• [Source data]
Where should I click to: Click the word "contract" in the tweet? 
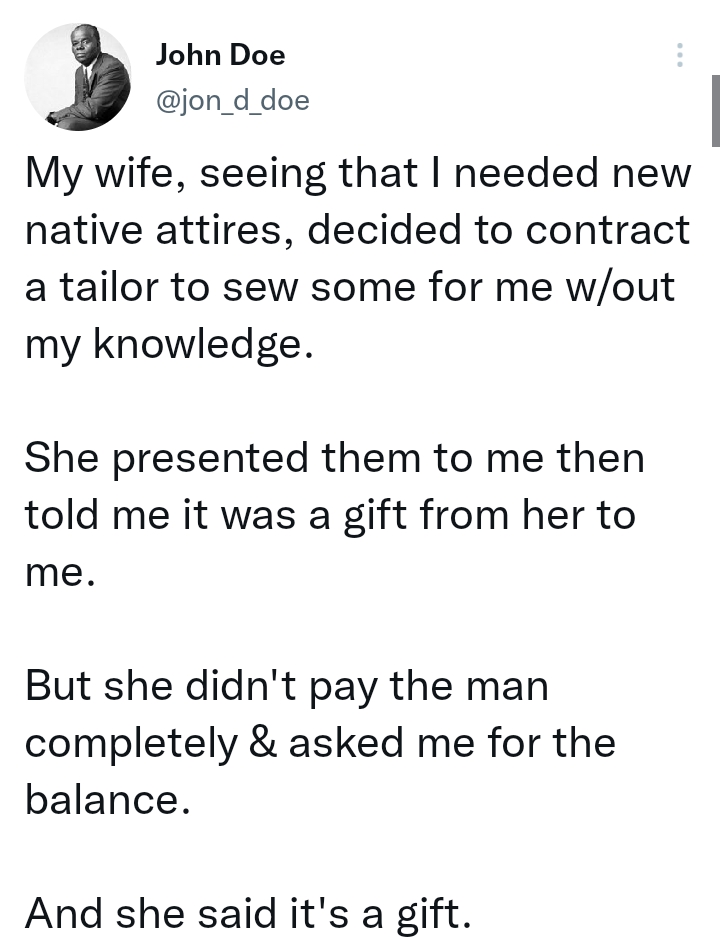click(x=608, y=230)
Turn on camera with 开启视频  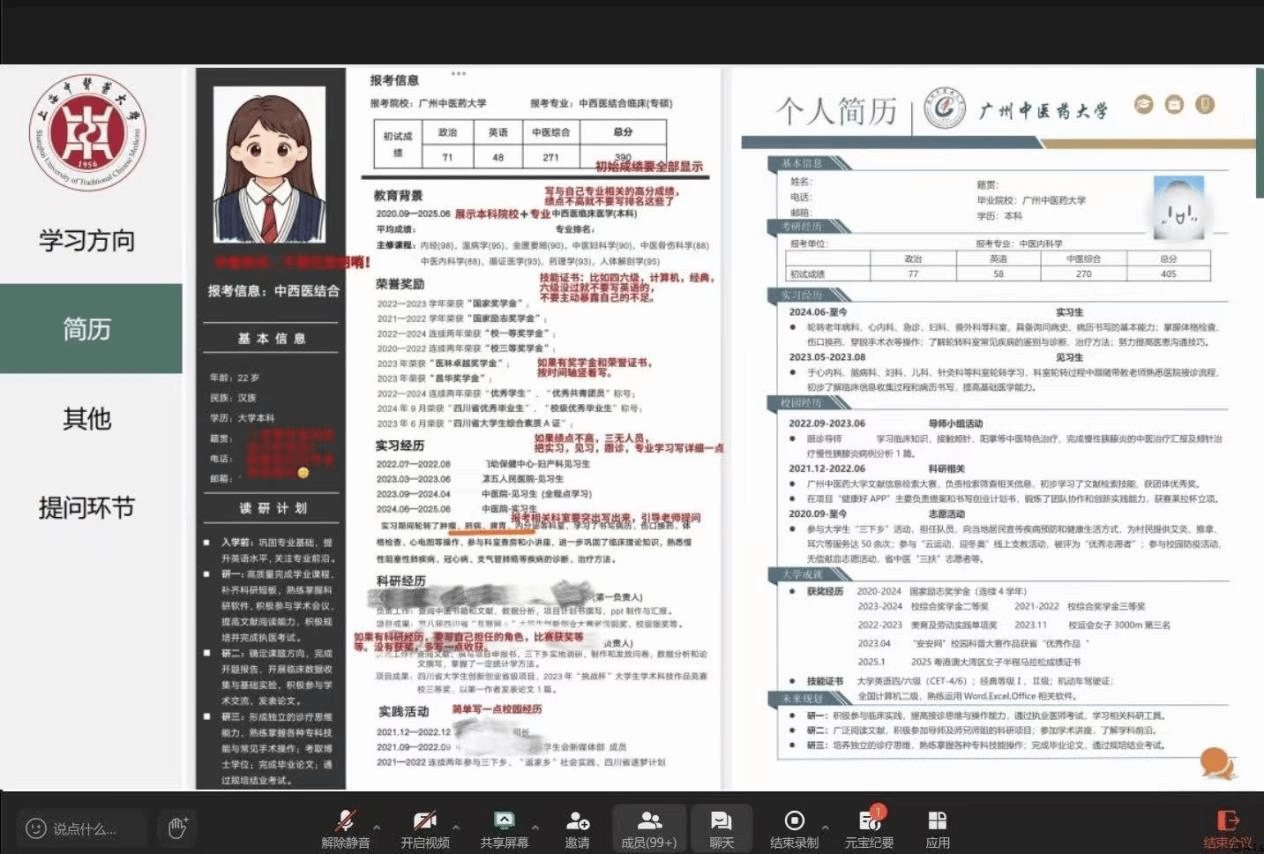click(x=424, y=821)
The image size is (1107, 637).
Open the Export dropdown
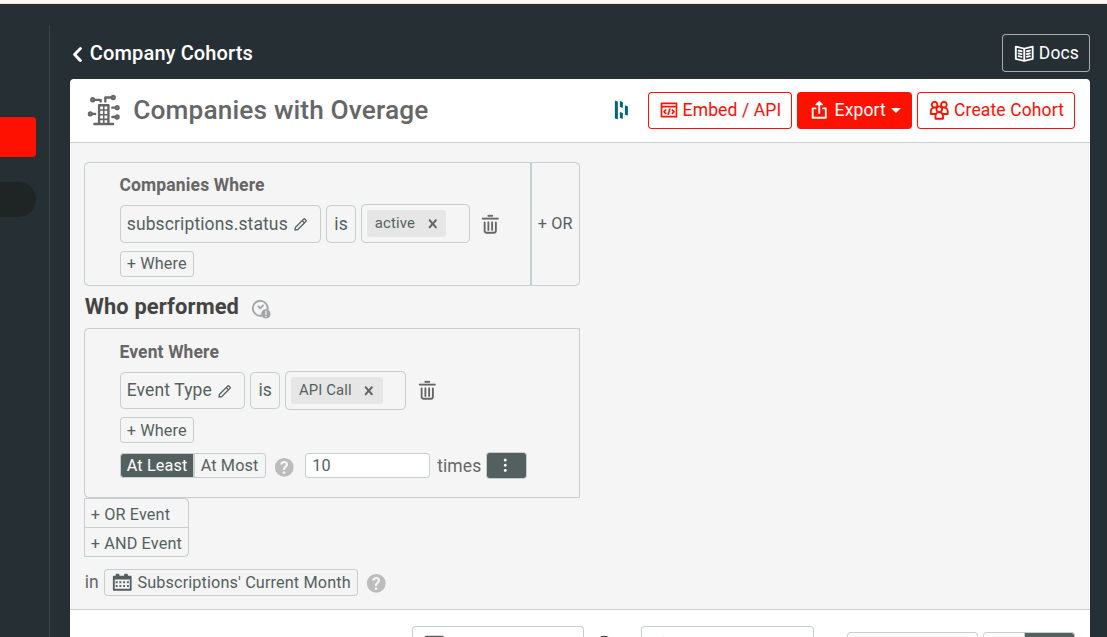point(854,110)
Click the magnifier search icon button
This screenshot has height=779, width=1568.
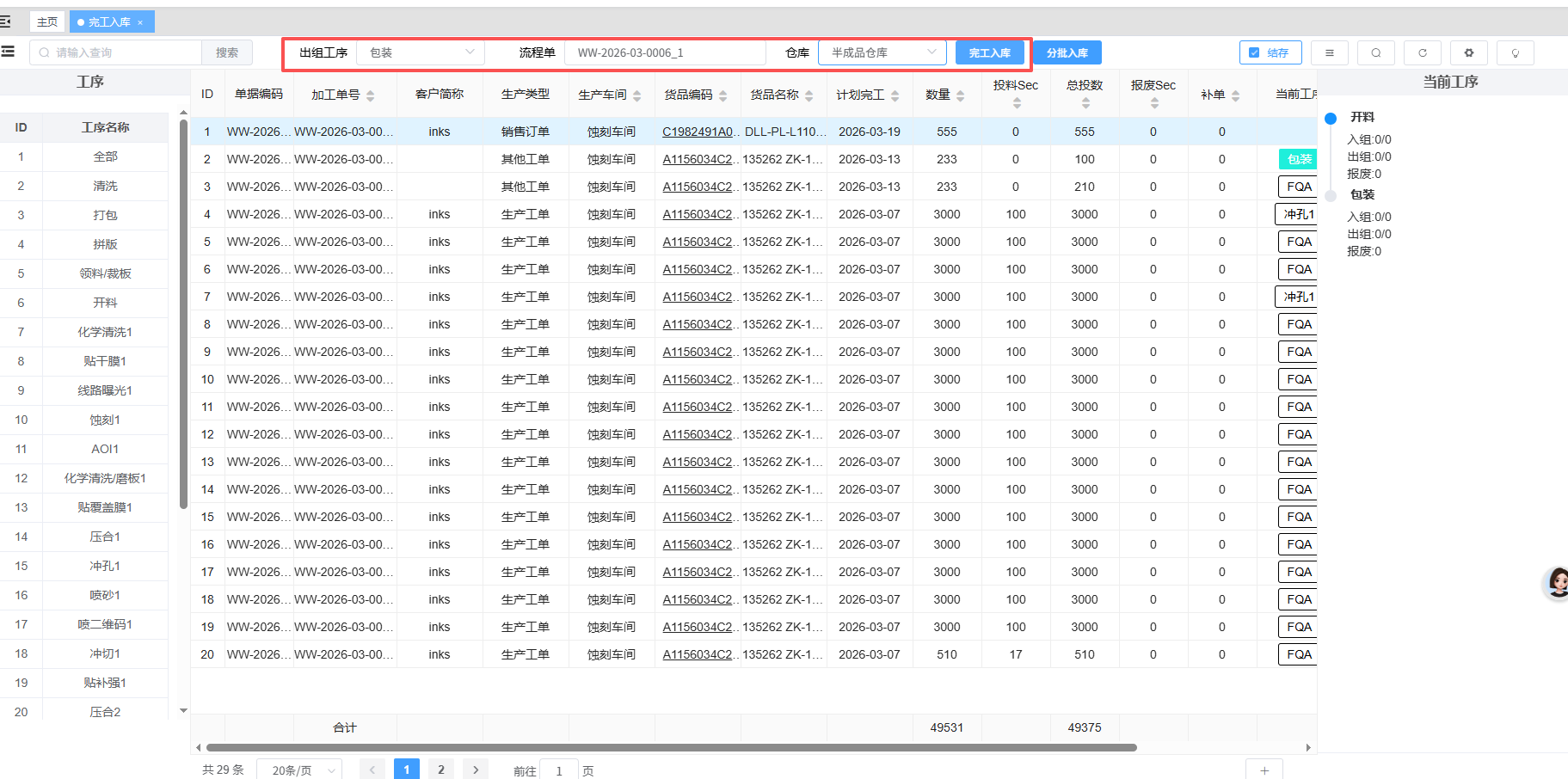point(1375,52)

• [Work item] Copy out, exactly and without pictures, each line from the one containing "Open the Export dropdown" through the final line of the entries, both ends included.

• [Your solution]
Open the Export dropdown
point(854,110)
Click the magnifier search icon button
This screenshot has height=779, width=1568.
point(1375,52)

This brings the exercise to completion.